You are more likely to achieve your business goals by correctly aligning your CRM to those goals. But how can you align them properly?
This blog will discuss why CRM alignment to business goals is essential and share steps to aligning your CRM system with your goals appropriately.
CRM Alignment Drives Business Goal Achievement
It is critical that you also prioritize the alignment of your CRM with long-term organizational goals. This alignment is essential for four main reasons:
Reason 1: It Gives You a Better Chance of Meeting Your Goals
When your business goals are reflected in your CRM, you will have dashboards that provide a birds-eye-view of how close you are to achieving them. When your goals are off track, you can provide resources and address setbacks, such as process or automation issues, to get your teams back on track.
Reason 2: It Helps You Prove CRM ROI
In addition, aligning your CRM with your organizational goals is a simple way to help you prove CRM ROI.
When you have data that proves you have met organizational goals—especially goals like increased revenue or decreased costs—it will be simple to calculate and prove your CRM ROI.
Reason 3: It Improves Interdepartmental Communication
Each department within your organization will have a hand in helping the organization meet its goals. But, unfortunately, many departments work in silos—not communicating with one another and not understanding the impact that other departments have on the organization.
Creating CRM workflows that connect various teams ensures that there is open communication between departments and that a lack of inter-departmental communication does not negatively affect goal attainment.
Reason 4: It Increases CRM User Adoption Rates
83% of executives report user adoption as being their biggest CRM-related issue. One of the main reasons users don’t adopt CRM technology is that they don’t understand how it helps them achieve their goals. When you align your CRM to your organizational goals, your end-users will have an easier time connecting the value of the CRM to their roles.
5 Steps to Aligning Your CRM and Your Business Goals
Step 1: Identify Your Key Business Goals
The best way to determine your business goals is to look at your historical data and see what goals would provide the most significant value for your organization. Then, when you have a well-implemented CRM system, you’ll have all of the information necessary to choose which goals you want to set.
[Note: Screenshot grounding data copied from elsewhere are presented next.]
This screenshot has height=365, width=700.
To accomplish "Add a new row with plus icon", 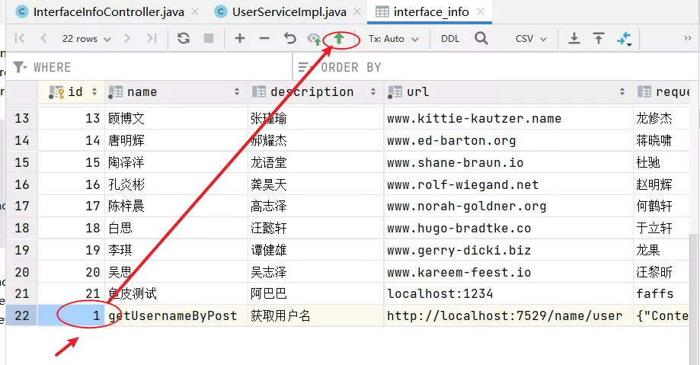I will pos(240,38).
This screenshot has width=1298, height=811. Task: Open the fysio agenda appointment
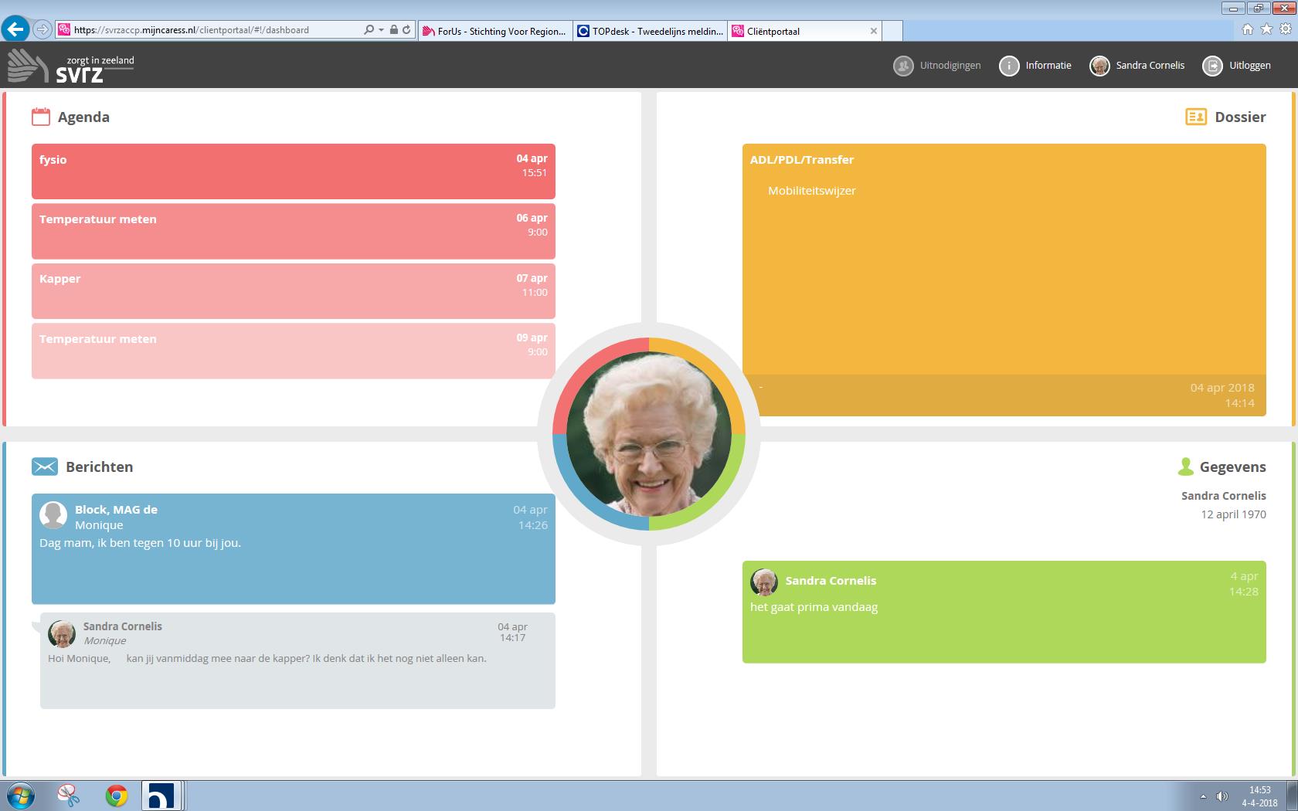293,171
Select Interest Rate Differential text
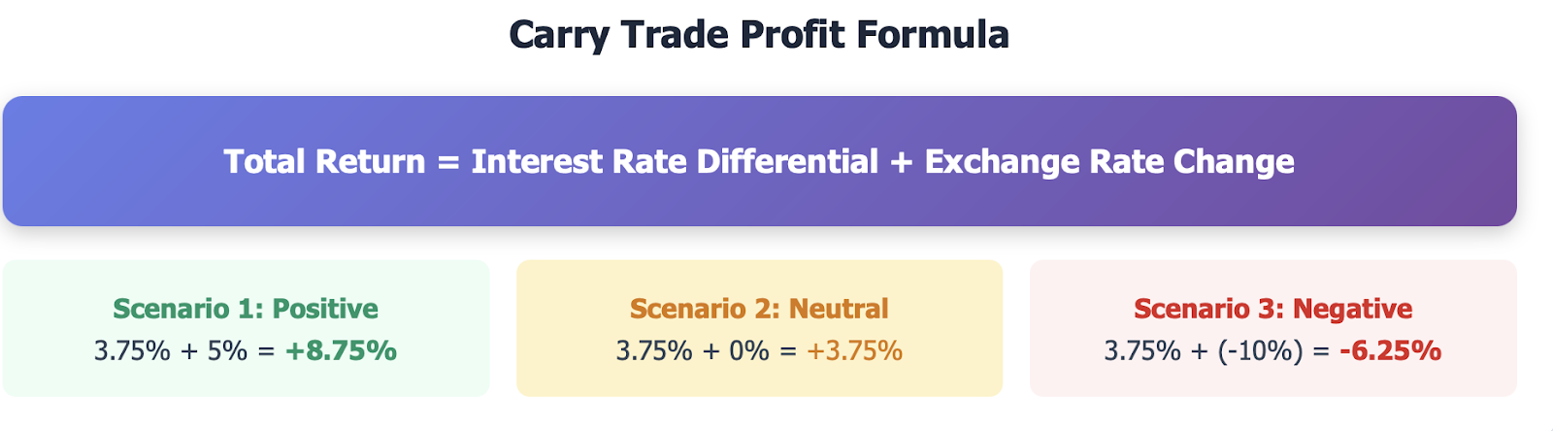This screenshot has width=1553, height=431. point(674,161)
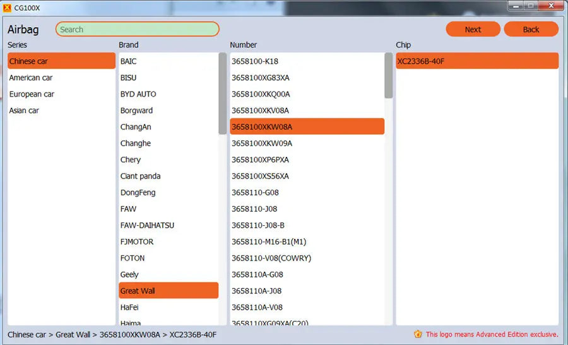
Task: Click the Back button
Action: (531, 29)
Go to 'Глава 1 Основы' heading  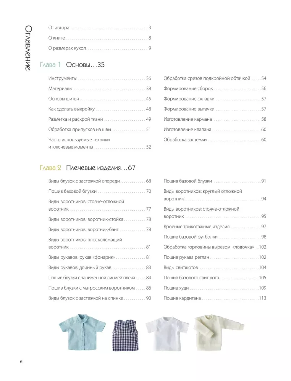coord(72,65)
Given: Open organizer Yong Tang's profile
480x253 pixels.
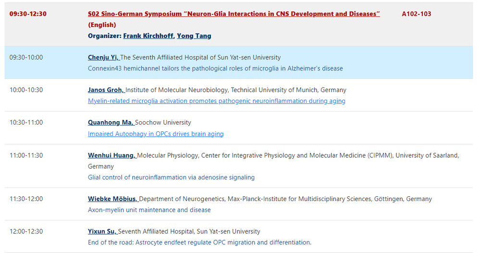Looking at the screenshot, I should pos(194,36).
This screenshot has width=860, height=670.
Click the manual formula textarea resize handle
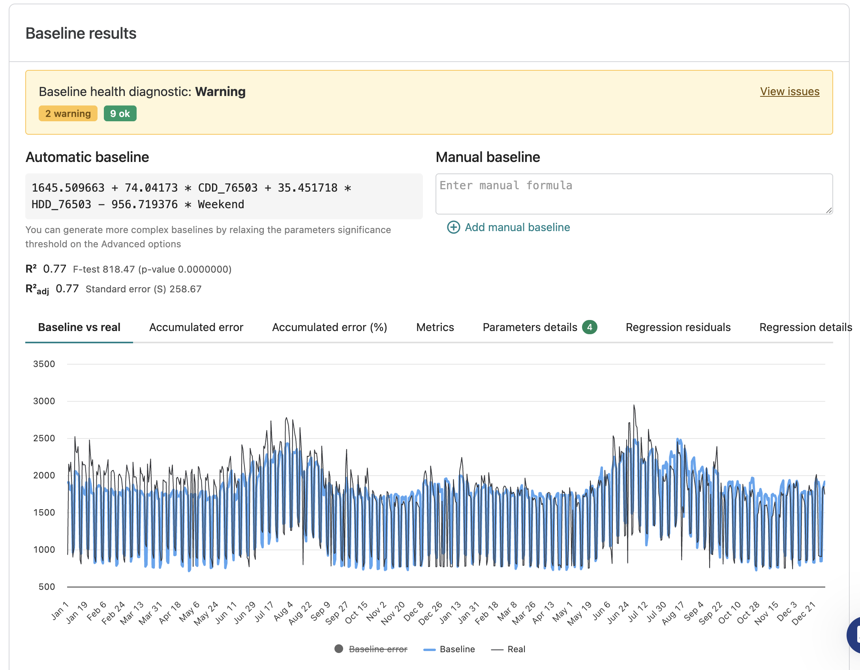(829, 210)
We’ll use an example goal for this blog: Increase net revenue by 10% in 2022.
Step 2: Set Departmental Goals Based on Key Business Goals
Once you have your organizational goals set, the next step is to have each department set trickle-down goals, whose success contributes to overall business goal achievement.
Let’s think of department-specific goals that would help us increase net revenue by 10%.
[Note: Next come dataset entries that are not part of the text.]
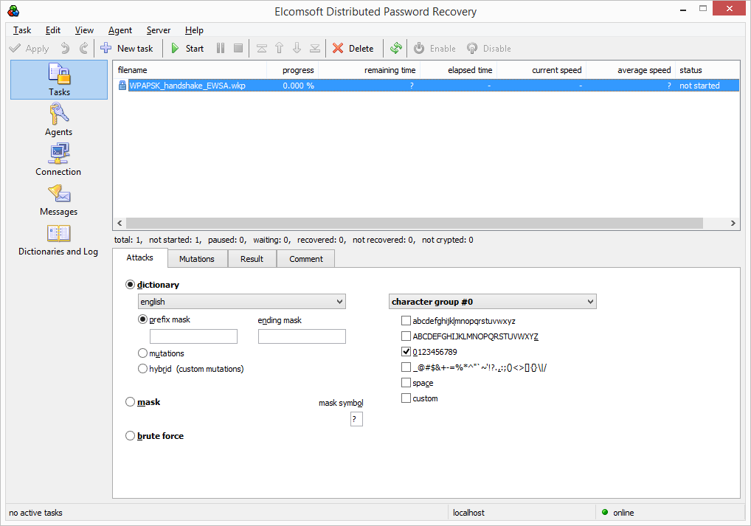
Task: Click the Apply button
Action: [x=30, y=48]

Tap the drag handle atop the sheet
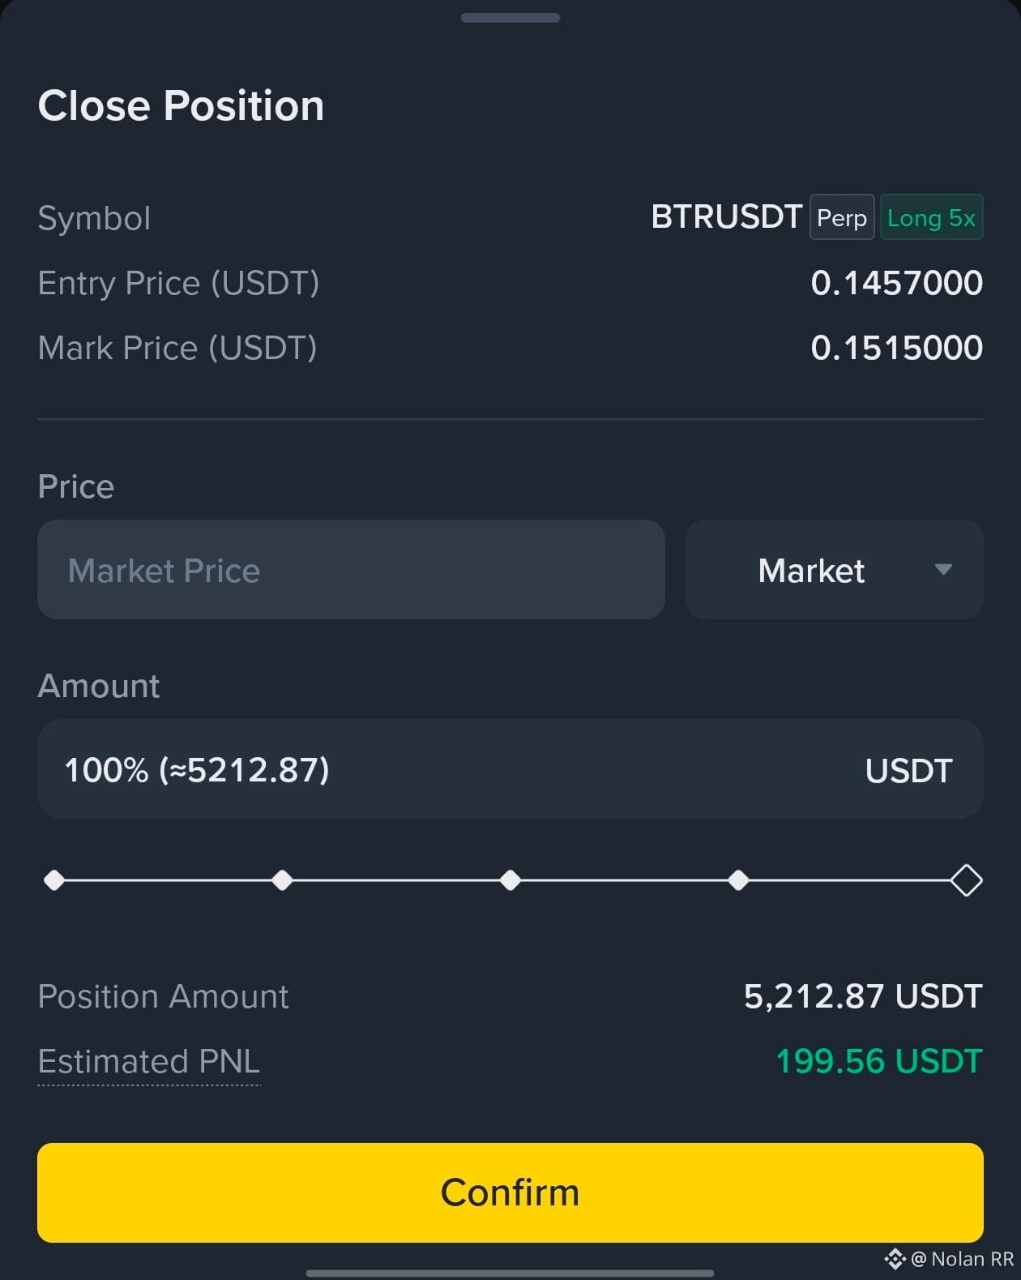pos(511,18)
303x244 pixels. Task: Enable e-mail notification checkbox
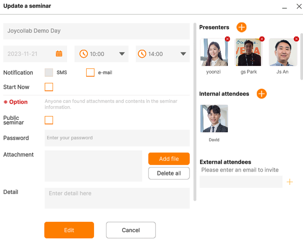click(90, 72)
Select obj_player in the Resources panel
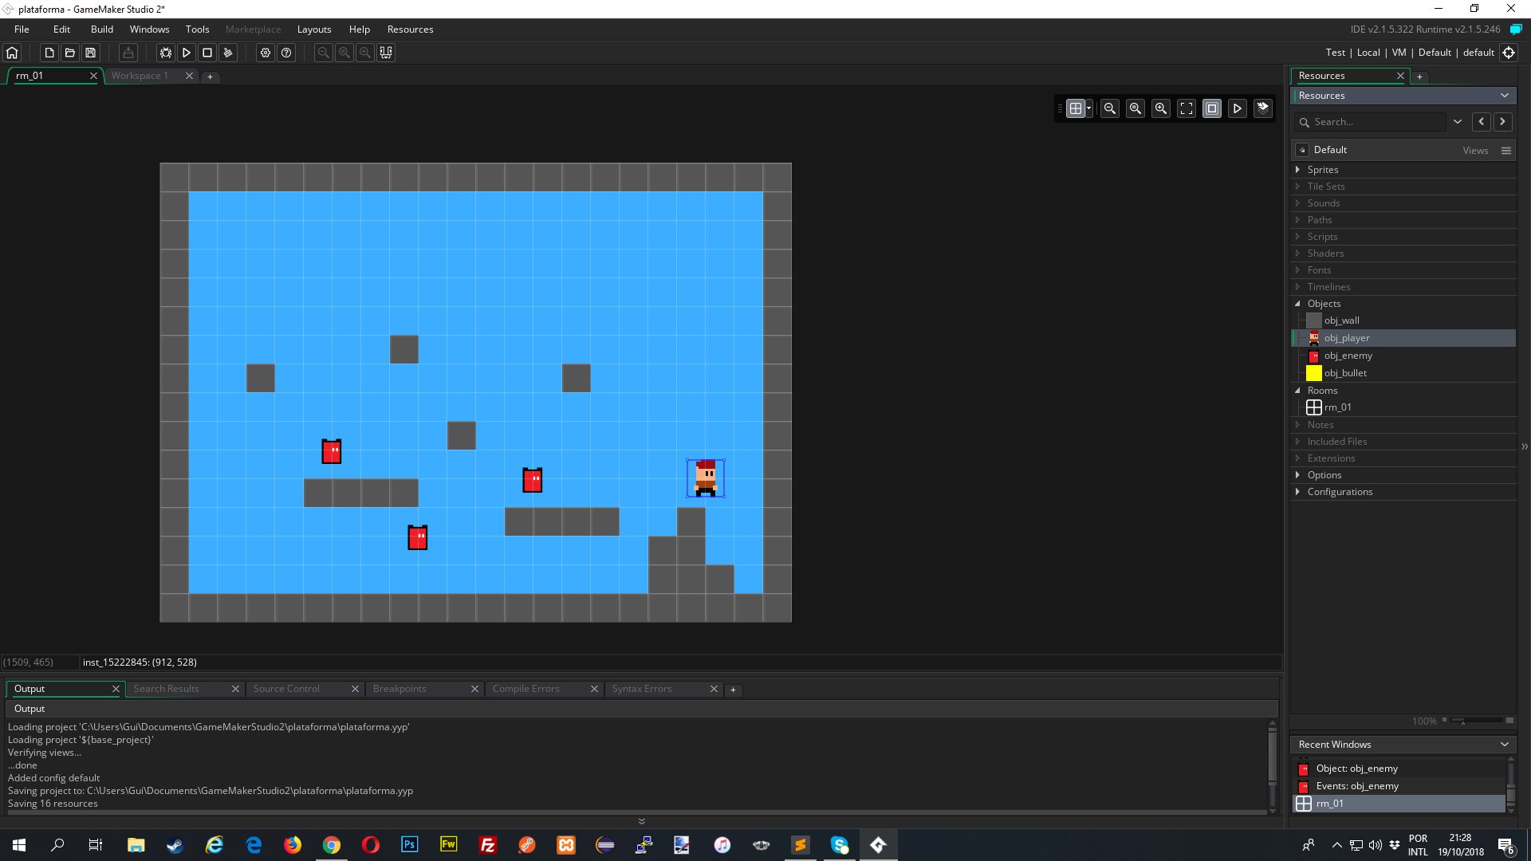1531x861 pixels. pyautogui.click(x=1347, y=337)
Example Marketing Team Goal:
- Improve the conversion rate between marketing qualified leads (MQLs) and sales qualified leads (SQLs) from 10% to 13% by the end of 2022
- Increase daily cold call quota from 20 calls to 25 calls starting in Q1 of 2022
Example Support Team Goal:
- Reduce customer churn rate from 8% to 6% by the end of 2022
Step 3: Create Processes That Align With Departmental Goals
You need to understand how your current processes promote or hinder goal achievement. Let’s walk through this by using the marketing team goal example from above.
Marketing Team Goal: Improve the MQL to SQL conversion rate from 10% to 13%
One process that will significantly impact your ability to meet this goal is your lead scoring process.
To improve conversion rates, you should assess how your marketing team scores leads:
- Is your current point system representative of how your leads actually flow through your marketing funnel?
- If you have multiple products or services with different marketing cycles, do you have unique lead scoring processes for each?
- Is our lead scoring system already set up in our marketing automation platform?
In this stage, you will outline all of your processes and get leadership approval to implement the processes into your CRM.
Step 4: Set Up Workflows, Automations, and Dashboards in Your CRM that Align with Departmental Processes
Once you understand the departmental and organizational processes needed, you can design workflows, automations, and dashboards in your CRM that reflect those processes.
Let’s continue with our example. In step 3, we outlined the rules for moving a prospect from an MQL to and SQL. Let’s say that a prospect becomes an SQL when they hit 100 points in your lead scoring process. You need to create automation rules based on this lead level.
For example, in your marketing automation platform, you can automatically:
- Assign points to prospects based on the actions they take with your marketing materials
- Assign a prospect to a sales rep when they hit 100 points
- Push them from your marketing automation platform into your CRM when they hit 100 points
- Place them in an email nurture campaign explicitly designed for SQLs
Once you have these automations and workflows set up, your CRM will move your prospects through your marketing funnel for you.
In addition to the automations and workflows, you should have dashboards set up to help departmental heads understand how likely their teams are to reach goals and to address any issues that arise.
Step 5: Communicate Goals to Employees and Show Them How to Use the CRM Platform to Achieve Those Goals
Finally, your end-users must know how to use the workflows and automations and accurately review the dashboards. If they don’t, they are much less likely to adopt your CRM.